Thursday, November 8, 2018

Missouri Officlals Found NECC in Violation


By Walter F. Roche Jr.

A former official of the Missouri Board of Pharmacy agreed today that he told a federal prosecutor in 2012 he believed the Massachusetts Pharmacy Board "dropped the ball" when it failed to act against the drug compounding firm eventually blamed for a 2012 deadly outbreak.
The former official, Kevin Kinkade and an other Missouri pharmacy official, also testified that an investigator from his agency had concluded years before the outbreak that that the New England Compounding Center was shipping drugs into that state in violation of a requirement that there be a patient a patient specific prescription for each dose of drugs shipped.
Kinkade, his successor and the Missouri board investigator, recounted a long battle with the New England Compounding Center that appeared to be near a compromise seven years ago. But the now defunct company ultimately let its Missouri license lapse and the compromise was never implemented. That was on Oct. 31, 2011, just a year before the deadly outbreak surfaced in Tennessee.
The testimony came in U.S. District Court on the 21st day in the trial of six former NECC employees including it's vice president and part owner, Gregory Conigliaro, who was heavily involved in the Missouri negotiations. The fungal meningitis outbreak first detected in Tennessee killed at least 76 patients across the country among nearly 800 who were sickened
According to the Missouri officials Conigliaro himself traveled to their state for a negotiation session with board officials. Though an apparent compromise was later reached, it was never implemented before NECC's Missouri license expired in the Fall of 2011.
Conigliaro, NECC's vice president, is facing a single charge of conspiracy to defraud the U.S. Food and Drug Administration by portraying to state and federal regulators that NECC was simply a Massachusetts licensed pharmacy and not subject to stricter FDA requirements.
It was under cross examination by Conigliaro's lawyer, Dan Rabinovitz, that Kinkade acknowledged he told Assistant U.S. Attorney George Varghese during the outbreak investigation and prior to any indictments that he thought the Mass. pharmacy board"dropped the ball" by not taking action against NECC earlier.
"It appeared the Massachusetts Board of Pharmacy could have done more," Kinkade said.
Another prosecution witness and the Missouri board's chief investigator, Thomas Glenski, said that a Missouri inspector first learned that NECC might be in violations of the state requirements when he found records at a health facility indicating NECC had shipped prescription drugs to the facility without prescriptions listing the patient who was getting the drug.
He said that a subsequent review of records at other health facilities brought the same conclusion.

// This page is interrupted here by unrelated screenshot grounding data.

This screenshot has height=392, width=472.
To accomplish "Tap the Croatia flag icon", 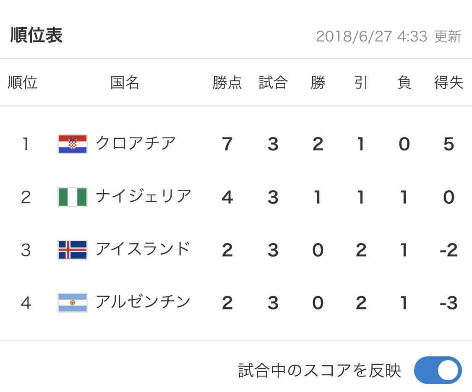I will point(73,144).
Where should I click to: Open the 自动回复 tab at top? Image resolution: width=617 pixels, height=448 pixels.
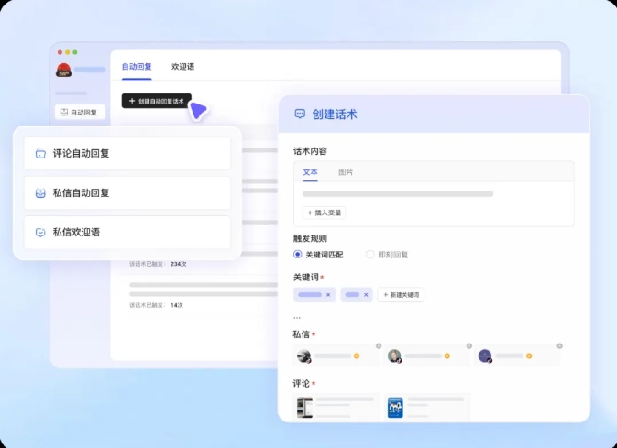click(137, 67)
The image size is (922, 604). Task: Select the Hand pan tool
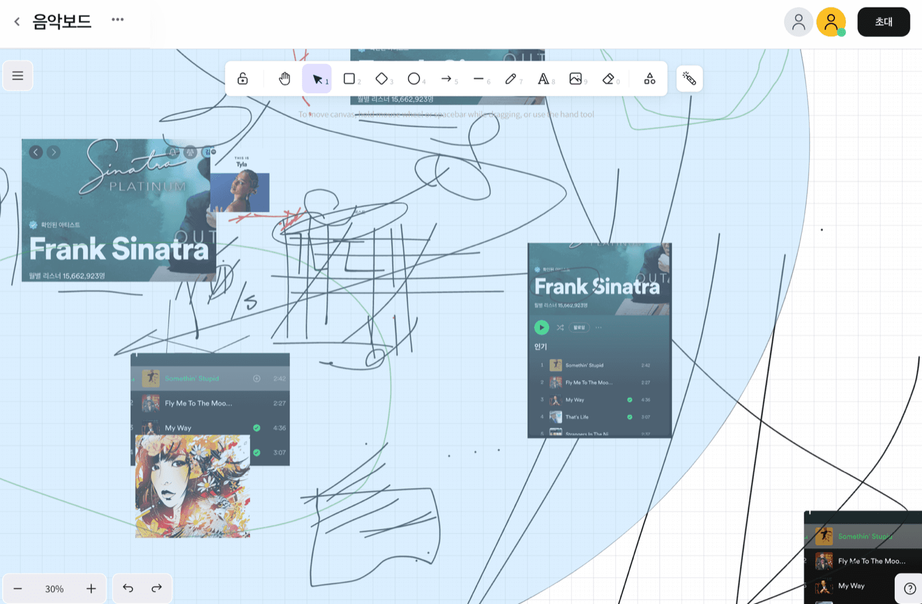(285, 79)
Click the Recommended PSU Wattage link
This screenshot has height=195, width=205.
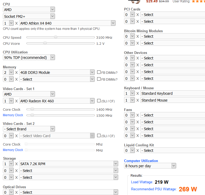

As a result, he said, the agency was moving toward placing NECC's license on probation.
In negotiations that followed, emails and other records placed in the record showed, Conigliaro sent documents to the Missouri board that raised even more questions. Those records, according to Glenski, showed some of the drugs were shipped only with the name of a health facility. In addition the records showed that even when patients names were listed the number of doses per patient appeared excessive.
He said the records indicated that 12 doses of one drug were prescribed for one patient, all on the same day. Another record obtained by the board showed details for only one patient, but nothing for nine others.
He said NECC contended contractual agreements with hospitals covered the patient specific requirement, but promised copies of the contracts were never provided.
The jury also heard testimony from a hospital pharmacy buyer in Los Angeles who testified that her facility bought multiple doses of methotrexate from NECC, but the hospital was never told the expiration date of the main ingredient in the cancer fighting drug had passed years earlier. She said an NECC salesman assured her the drug "would be safe."